# Start of The input

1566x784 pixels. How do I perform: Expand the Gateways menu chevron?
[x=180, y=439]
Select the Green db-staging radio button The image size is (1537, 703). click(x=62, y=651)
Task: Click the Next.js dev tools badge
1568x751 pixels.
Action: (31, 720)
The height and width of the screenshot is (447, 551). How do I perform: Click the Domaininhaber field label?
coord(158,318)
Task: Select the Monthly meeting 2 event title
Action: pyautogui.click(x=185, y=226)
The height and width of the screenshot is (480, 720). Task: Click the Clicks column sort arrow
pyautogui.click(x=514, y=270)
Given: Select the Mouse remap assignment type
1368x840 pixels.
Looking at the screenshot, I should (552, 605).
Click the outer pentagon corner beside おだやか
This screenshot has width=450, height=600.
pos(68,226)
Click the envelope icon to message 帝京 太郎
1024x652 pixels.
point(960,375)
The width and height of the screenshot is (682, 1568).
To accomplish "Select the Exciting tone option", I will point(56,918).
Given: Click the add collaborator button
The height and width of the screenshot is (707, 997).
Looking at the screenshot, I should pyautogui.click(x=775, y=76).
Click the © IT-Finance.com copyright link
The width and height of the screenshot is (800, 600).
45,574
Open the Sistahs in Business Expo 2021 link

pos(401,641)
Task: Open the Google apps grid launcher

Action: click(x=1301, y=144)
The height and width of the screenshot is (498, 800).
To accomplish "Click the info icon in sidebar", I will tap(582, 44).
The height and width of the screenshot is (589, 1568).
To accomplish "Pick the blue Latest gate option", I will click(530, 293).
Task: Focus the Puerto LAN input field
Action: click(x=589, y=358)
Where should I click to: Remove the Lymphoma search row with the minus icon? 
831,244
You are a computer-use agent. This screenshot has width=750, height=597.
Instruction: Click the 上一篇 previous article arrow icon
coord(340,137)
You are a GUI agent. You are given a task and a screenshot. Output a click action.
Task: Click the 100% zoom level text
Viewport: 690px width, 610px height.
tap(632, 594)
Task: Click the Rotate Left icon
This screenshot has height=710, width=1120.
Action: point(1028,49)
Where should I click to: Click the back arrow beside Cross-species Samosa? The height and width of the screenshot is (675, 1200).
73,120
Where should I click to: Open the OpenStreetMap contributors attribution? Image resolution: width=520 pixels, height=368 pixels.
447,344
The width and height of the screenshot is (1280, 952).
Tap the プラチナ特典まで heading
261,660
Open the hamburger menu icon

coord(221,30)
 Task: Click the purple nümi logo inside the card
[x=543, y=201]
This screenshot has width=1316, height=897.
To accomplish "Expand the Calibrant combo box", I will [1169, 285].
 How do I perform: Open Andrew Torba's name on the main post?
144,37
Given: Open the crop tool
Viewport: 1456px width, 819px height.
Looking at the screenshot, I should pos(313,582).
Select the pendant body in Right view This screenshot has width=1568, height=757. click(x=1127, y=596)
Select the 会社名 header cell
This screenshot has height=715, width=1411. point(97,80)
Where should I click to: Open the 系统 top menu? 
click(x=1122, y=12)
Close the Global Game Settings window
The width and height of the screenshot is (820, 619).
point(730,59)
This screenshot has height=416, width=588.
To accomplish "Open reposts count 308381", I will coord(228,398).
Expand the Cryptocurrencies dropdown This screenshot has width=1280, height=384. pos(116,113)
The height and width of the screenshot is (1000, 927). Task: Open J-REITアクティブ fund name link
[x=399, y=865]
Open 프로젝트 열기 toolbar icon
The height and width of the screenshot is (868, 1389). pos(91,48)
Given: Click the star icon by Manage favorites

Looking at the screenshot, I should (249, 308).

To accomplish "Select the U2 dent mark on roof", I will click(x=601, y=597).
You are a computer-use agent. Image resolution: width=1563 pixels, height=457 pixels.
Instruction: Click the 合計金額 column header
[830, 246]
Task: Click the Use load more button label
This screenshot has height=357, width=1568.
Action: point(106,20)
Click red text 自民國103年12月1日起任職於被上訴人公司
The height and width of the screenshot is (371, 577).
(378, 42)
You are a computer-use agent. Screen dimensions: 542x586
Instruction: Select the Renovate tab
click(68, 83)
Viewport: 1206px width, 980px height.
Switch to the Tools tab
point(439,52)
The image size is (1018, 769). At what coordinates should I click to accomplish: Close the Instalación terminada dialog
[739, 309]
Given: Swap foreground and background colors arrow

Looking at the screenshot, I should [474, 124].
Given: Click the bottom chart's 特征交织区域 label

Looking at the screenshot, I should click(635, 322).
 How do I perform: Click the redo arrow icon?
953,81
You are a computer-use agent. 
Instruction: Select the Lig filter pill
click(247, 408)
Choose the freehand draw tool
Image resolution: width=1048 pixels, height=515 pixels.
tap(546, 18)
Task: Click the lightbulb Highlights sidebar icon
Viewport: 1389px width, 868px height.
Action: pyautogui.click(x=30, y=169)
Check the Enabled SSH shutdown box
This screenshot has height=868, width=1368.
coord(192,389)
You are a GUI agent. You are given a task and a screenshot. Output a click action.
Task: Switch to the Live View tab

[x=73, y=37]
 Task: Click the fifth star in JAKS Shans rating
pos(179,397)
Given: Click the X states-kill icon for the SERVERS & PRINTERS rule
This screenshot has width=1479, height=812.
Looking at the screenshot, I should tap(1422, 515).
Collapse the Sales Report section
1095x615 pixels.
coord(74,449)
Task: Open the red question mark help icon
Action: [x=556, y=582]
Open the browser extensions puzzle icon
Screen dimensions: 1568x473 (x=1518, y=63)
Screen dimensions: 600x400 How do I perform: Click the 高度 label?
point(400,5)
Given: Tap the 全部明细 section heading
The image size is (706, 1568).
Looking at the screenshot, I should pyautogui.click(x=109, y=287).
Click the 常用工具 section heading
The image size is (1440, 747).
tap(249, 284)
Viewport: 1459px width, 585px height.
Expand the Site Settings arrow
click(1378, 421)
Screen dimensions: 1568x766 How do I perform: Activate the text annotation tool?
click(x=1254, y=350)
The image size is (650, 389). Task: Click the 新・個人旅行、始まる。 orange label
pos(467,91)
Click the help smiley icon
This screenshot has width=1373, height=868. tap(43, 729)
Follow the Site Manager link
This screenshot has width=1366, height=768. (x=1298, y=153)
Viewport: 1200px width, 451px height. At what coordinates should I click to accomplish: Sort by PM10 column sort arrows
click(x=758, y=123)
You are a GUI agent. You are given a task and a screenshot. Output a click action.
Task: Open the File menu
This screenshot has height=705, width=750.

# End of The input

Task prompt »
Please recast the lines between the ones holding "The height and width of the screenshot is (1000, 927)." and "will click(x=601, y=597).", inclusive, as a two-column CSV headed instruction and coordinates. Give one row per item, with its text and its answer each in a single quoted field and any line breaks replaced by spaces.

Response to the exercise »
instruction,coordinates
"The height and width of the screenshot is (1000, 927). Task: Open J-REITアクティブ fund name link","[x=399, y=865]"
"Open 프로젝트 열기 toolbar icon","The height and width of the screenshot is (868, 1389). pos(91,48)"
"Given: Click the star icon by Manage favorites","Looking at the screenshot, I should (249, 308)."
"To accomplish ""Select the U2 dent mark on roof"",","I will click(x=601, y=597)."